<ソフトバンク3-1オリックス>◇30日◇福岡ヤフードーム

 ソフトバンクの「ミスタースクランブル」高橋秀聡投手(26)がチームの窮地を救った。初回、何と先発大場がわずか8球で危険球退場。大慌てのベンチで、秋山監督が緊急登板を命じたのは入団5年目、今季4試合目の右腕だった。

 「(登板指令は)ブルペンに向かっている途中に聞いた。頭の中は真っ白でした。立ち上がりは汗も出ないほど緊張して、自分の体じゃないような感覚でした」。3番フェルナンデスへの初球に暴投と、本人いわく明らかに「テンパって」いた。しかし、そのフェルナンデスを三振に仕留めると、落ち着いた。マウンドを降りる5回まで無安打投球。昨年8月4日以来となる今季初白星、通算3勝目は連敗中のチームを救う大きな1勝となった。

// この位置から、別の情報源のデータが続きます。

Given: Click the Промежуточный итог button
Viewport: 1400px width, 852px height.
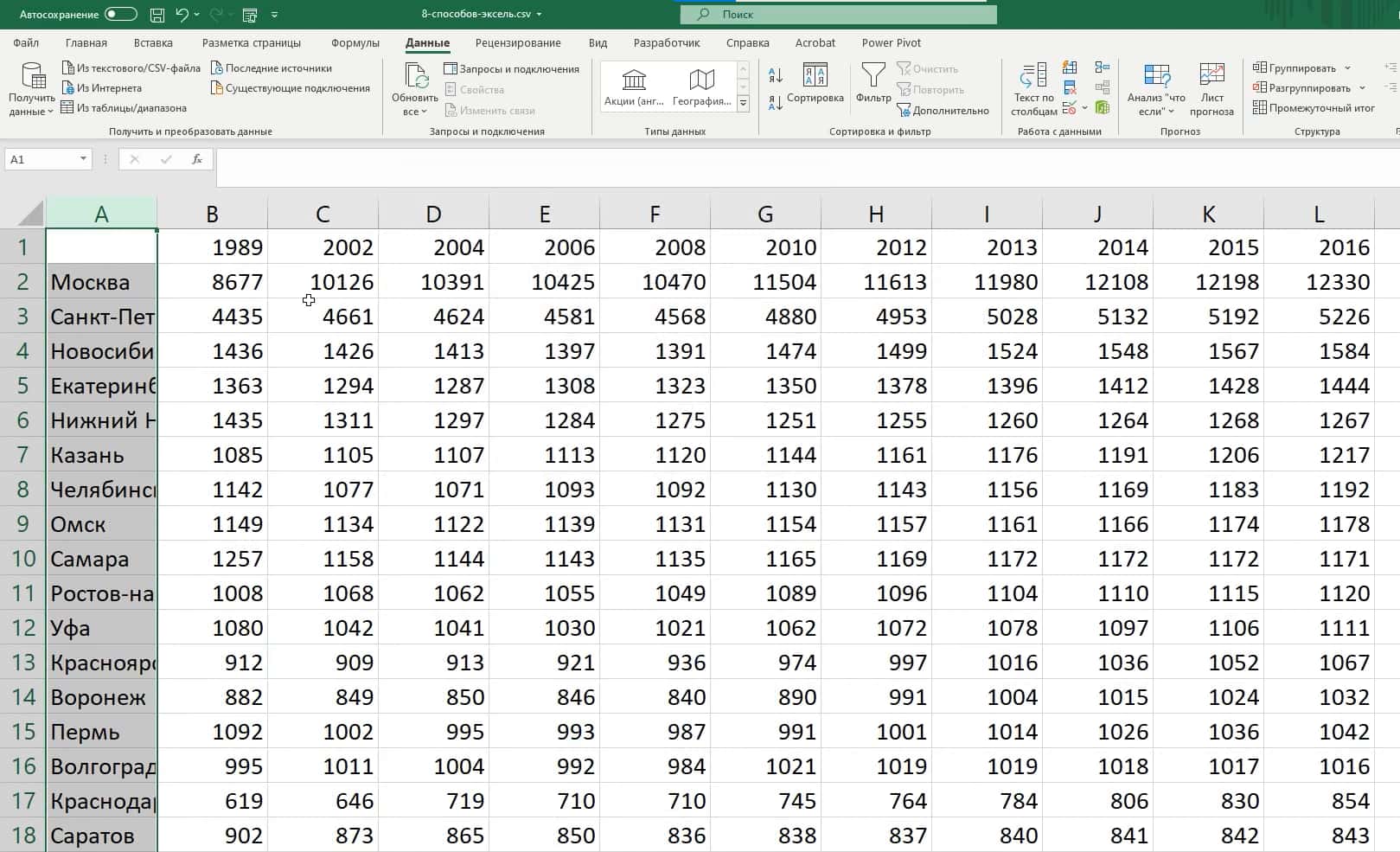Looking at the screenshot, I should click(1314, 108).
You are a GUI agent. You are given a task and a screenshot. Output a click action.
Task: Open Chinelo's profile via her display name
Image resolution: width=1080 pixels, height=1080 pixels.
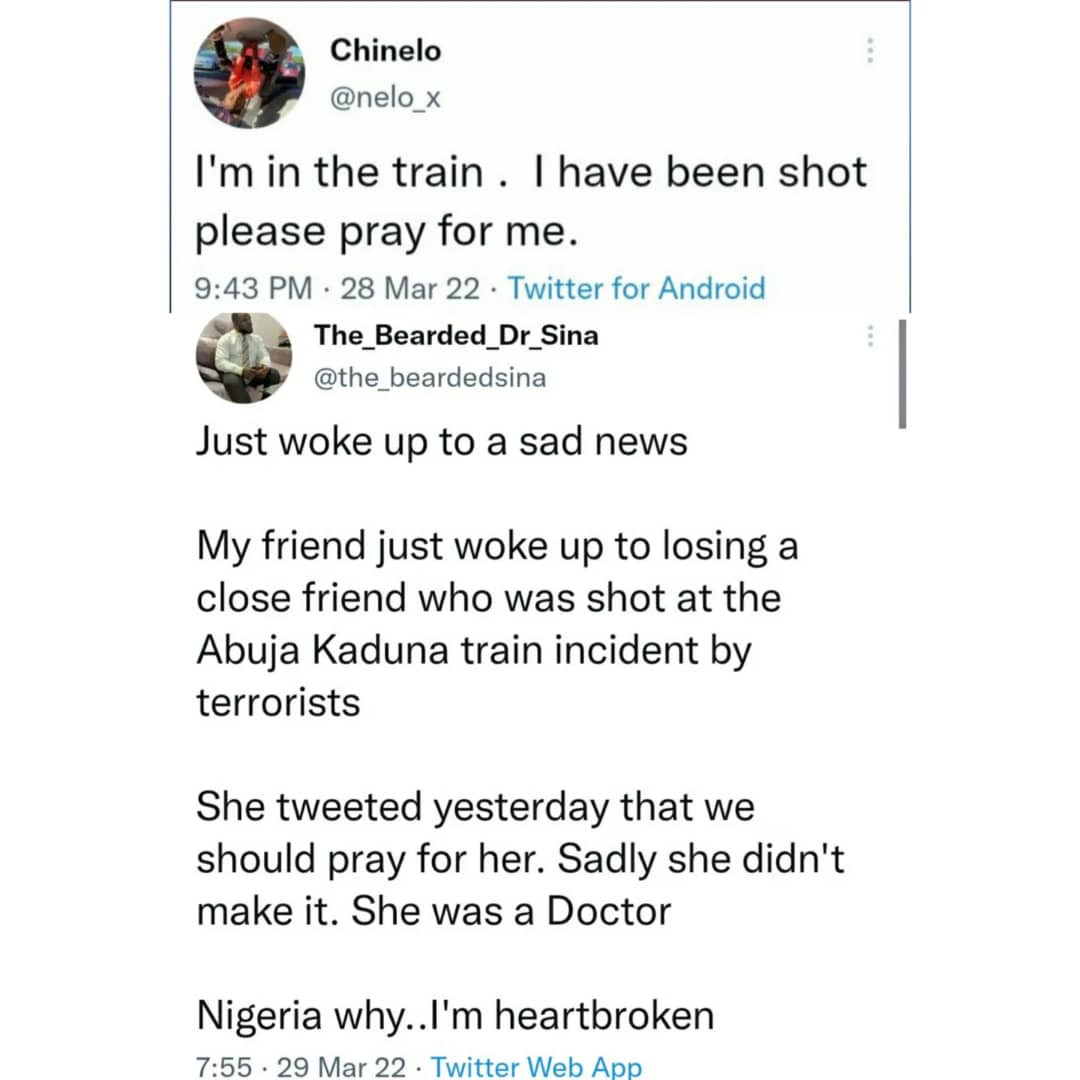(385, 49)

 「緊張した」というものの、実は過去にもスクランブル登板でチームに貢献している。昨年7月16日。先発予定のガトームソンが右内転筋を痛め登板を回避。代役として緊急先発した高橋秀は、5回まで3安打無失点、毎回の7奪三振と力投した。自身に白星はつかなかったもののチームの勝利に大きく貢献。右腕は「過去にも(緊急登板は)ありますが、準備ができてない状況なので何度やっても緊張しますよ」と照れ笑いを浮かべた。

 2軍での準備が大一番で生きた。今季は2軍生活が長かったが、腐ることなく出番を待った。ケガで別メニュー調整となったエース和田2軍に来ると、誰よりも熱心にトレーニング方や調整方を聞いた。「2軍でしっかり腕を振る練習ができた」と高橋秀。この日の投球練習はブルペンで大慌てで投げた10球と、マウンドでの投球練習を合わせた約20球だけだった。

 それでも「四球はOKと思って、置きにいかず腕だけは振っていこうと思った」と4四球ながら無安打に抑えた。3番手水田以降、森福、摂津、ファルケンボーグ、馬原と鮮やかな継投で勝利へと導いた。ソフトバンクの強さが凝縮された継投でもあった。